* _Collected data entries_
- Opening Delimiter -

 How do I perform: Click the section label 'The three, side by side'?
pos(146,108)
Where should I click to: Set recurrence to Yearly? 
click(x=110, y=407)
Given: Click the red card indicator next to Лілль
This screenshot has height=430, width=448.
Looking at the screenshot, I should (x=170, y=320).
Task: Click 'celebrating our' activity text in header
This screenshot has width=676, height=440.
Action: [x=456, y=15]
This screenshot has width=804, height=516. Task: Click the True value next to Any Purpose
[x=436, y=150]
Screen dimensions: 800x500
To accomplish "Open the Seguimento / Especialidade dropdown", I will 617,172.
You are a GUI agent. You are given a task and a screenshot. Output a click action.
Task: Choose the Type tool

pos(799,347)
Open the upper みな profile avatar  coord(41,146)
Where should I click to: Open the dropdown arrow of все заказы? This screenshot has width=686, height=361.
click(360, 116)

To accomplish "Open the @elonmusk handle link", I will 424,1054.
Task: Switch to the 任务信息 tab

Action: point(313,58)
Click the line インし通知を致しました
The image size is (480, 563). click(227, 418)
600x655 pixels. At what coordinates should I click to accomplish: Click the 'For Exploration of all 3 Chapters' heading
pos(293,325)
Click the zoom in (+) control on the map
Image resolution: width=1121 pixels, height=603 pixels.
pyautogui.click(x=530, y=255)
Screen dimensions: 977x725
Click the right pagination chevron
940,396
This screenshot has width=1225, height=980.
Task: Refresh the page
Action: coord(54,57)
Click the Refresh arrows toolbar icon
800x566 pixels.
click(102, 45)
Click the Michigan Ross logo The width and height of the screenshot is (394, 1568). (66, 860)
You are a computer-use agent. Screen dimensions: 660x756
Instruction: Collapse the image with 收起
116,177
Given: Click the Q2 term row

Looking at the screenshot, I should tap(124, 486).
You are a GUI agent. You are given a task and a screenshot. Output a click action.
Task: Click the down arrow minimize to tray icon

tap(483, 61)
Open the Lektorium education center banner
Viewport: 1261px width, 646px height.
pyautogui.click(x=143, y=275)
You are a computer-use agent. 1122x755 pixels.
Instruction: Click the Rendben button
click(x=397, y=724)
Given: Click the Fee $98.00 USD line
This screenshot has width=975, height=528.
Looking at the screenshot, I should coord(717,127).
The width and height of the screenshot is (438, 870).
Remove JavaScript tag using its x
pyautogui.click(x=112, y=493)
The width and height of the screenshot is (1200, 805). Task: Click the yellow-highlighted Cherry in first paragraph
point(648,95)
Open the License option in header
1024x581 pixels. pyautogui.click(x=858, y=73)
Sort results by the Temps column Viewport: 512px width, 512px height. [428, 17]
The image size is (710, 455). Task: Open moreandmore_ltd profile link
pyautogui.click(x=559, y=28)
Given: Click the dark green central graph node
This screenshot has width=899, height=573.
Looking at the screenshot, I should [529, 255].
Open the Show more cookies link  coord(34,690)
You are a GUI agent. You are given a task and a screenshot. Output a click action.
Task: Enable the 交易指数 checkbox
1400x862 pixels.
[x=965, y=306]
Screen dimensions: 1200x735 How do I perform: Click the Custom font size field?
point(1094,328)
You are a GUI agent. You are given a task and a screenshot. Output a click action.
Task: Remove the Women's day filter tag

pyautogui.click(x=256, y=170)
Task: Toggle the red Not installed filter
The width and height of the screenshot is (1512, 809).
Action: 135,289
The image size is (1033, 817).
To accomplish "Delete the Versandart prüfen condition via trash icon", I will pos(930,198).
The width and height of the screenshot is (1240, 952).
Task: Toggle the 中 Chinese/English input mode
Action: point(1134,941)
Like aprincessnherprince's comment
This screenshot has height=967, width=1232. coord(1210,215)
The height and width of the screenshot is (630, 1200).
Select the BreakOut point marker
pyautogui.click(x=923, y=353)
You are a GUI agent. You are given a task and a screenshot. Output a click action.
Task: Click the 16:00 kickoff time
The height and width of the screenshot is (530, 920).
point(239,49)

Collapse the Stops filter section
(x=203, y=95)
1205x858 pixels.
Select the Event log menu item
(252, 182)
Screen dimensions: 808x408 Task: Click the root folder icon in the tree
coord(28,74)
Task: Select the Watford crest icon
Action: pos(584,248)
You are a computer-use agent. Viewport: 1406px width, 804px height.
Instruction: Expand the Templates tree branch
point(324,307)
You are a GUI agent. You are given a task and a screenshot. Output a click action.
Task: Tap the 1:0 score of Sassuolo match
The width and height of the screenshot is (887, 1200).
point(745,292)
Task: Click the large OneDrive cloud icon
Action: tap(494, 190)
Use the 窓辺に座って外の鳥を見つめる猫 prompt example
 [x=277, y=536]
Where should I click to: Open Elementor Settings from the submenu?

- Closing Delimiter -

Word for word, output the lines of the data from its first line through the line where "Screen dimensions: 800x500" appears, and stop there.

* _SOLUTION TO THE EXERCISE_
 How do I perform: Click the section label 'The three, side by side'?
pos(146,108)
Where should I click to: Set recurrence to Yearly? 
click(x=110, y=407)
Given: Click the red card indicator next to Лілль
This screenshot has height=430, width=448.
Looking at the screenshot, I should (x=170, y=320).
Task: Click 'celebrating our' activity text in header
This screenshot has width=676, height=440.
Action: [x=456, y=15]
This screenshot has width=804, height=516. Task: Click the True value next to Any Purpose
[x=436, y=150]
Screen dimensions: 800x500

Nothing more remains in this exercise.